Oxfam’s recommendations to the government to close the gap between the rich and the rest, while not perfect and certainly idealistic, do at least point the way to actions which will, if implemented, change the lives of millions:


  • Develop a national plan to show clearly how it will tackle inequality and reach its targets to reduce the Gini coefficient, including between urban and rural areas, including ensuring that local governments commit to reducing inequality.

  • Set out a roadmap to deliver a living wage, ensure that it is enforced, and further explore the idea of an ASEAN living wage.

  • Regulate companies to ensure that more workers are on secure employment contracts, rather than day rates.

  • Close the gender pay gap and remove barriers to women’s equal participation in the labour force. Work with civil society to promote positive social norms and attitudes around women’s work.

  • Increase the tax-to-GDP ratio to reach Indonesia’s maximum tax potential. This is estimated to be 21.5 percent by the IMF. Do this by adding a higher-rate tax band 4 at the top of the personal income tax system; launching a review of wealth taxation with the aim of increasing property taxation for the highest value properties; increasing inheritance tax and introducing a net wealth tax, and developing a national action plan to tackle tax avoidance and evasion.

  • Refrain from engaging in a ‘race to the bottom' on corporate taxation by maintaining corporate tax rates, refraining from offering harmful tax incentives, and working at the regional level on tax cooperation with other ASEAN countries.

Public Spending
  • Building on the strides made towards universal health coverage through the JKN national health insurance scheme improves equitable access to healthcare by scrapping all premiums for health services and moving to an entirely tax-funded national health system. Double health expenditure to at least 2.2 percent GDP. Work towards increasing this spending to at least 3 percent GDP on health in the coming years.

  • Increase education spending to 4 percent of GDP in the short term. Extend compulsory education to 12 years. Conduct a review to assess the continuing barriers to poorer students in accessing secondary education, and launch a three-year plan to urgently address these barriers.

  • Introduce more and higher quality vocational training, by using increased tax financing to allocate 10–20 percent of the education budget to vocational training.


  • Systematically analyse proposed policies for their impact on women and girls. Expand current gender budgeting processes and provide support for women’s rights organizations to engage in decision making processes on public spending.
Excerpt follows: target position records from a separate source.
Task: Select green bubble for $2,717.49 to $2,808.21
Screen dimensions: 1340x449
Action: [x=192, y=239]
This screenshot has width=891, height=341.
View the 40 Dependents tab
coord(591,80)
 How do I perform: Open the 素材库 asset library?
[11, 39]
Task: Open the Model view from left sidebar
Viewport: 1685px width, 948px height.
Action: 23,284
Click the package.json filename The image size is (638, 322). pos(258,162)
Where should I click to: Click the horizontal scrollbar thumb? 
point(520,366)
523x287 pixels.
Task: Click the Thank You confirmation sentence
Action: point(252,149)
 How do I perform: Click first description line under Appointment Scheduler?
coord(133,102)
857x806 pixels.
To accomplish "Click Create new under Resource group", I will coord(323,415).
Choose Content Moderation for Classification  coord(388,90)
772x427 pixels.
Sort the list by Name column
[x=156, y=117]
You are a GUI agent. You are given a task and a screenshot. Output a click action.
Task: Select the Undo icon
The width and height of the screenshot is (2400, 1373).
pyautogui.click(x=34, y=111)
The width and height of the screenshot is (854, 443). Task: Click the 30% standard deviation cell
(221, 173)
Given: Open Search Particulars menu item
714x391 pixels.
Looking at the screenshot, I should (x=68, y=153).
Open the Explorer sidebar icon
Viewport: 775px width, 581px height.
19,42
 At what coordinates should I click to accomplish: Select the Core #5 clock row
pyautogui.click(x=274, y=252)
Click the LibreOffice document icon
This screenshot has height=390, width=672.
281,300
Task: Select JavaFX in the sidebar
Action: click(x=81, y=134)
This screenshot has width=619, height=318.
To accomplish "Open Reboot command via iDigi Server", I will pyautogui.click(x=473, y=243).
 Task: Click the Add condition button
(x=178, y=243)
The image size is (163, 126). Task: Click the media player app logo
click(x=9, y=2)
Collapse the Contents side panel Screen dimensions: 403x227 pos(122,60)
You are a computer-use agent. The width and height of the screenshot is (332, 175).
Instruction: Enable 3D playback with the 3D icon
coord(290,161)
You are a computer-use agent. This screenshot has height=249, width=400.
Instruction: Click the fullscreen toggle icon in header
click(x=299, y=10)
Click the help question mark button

  • Commit to initiatives that reduce gender inequality across society, including addressing harmful social norms, supporting women’s leadership and decision making power and ending violence against women and girls.

The private sector should also play its role in reducing inequality, and businesses should take the following actions:

  • Publish data on their own gender pay gaps;

  • Ensure access to decent and safe employment opportunities for women;

  • Employ workers on secure employment contracts;

  • Support government action towards a national living wage and institute policies to move towards a living wage within their operations;

  • nvest in the skills of employees to meet the need for higher-skilled workers;

  • Provide on-the-job training, paid apprenticeships and placements, with corresponding professional certification and recognition;

  • Engage with local government to ensure that local training centres provide training that matches market requirements.

Will these actions create ”The New Economy”, no, that will be done as a strategic and proactive development program focused on changing the structure and focus of the economy. What we are suggesting here is that we very deliberately, and we are sure, very painfully, examine the inequalities that pervade the current economy and try to make sure that they do not continue in the new.

What we have to remember is that reducing inequalities is a double-edged sword, like Robin Hood, the classic English outlaw, we will have to take from the rich to give to the poor, but also take from the men to give to the women, and take from the cities to give to the countryside, and all of this will be resisted furiously and tenaciously. It is going to be a long and hard road.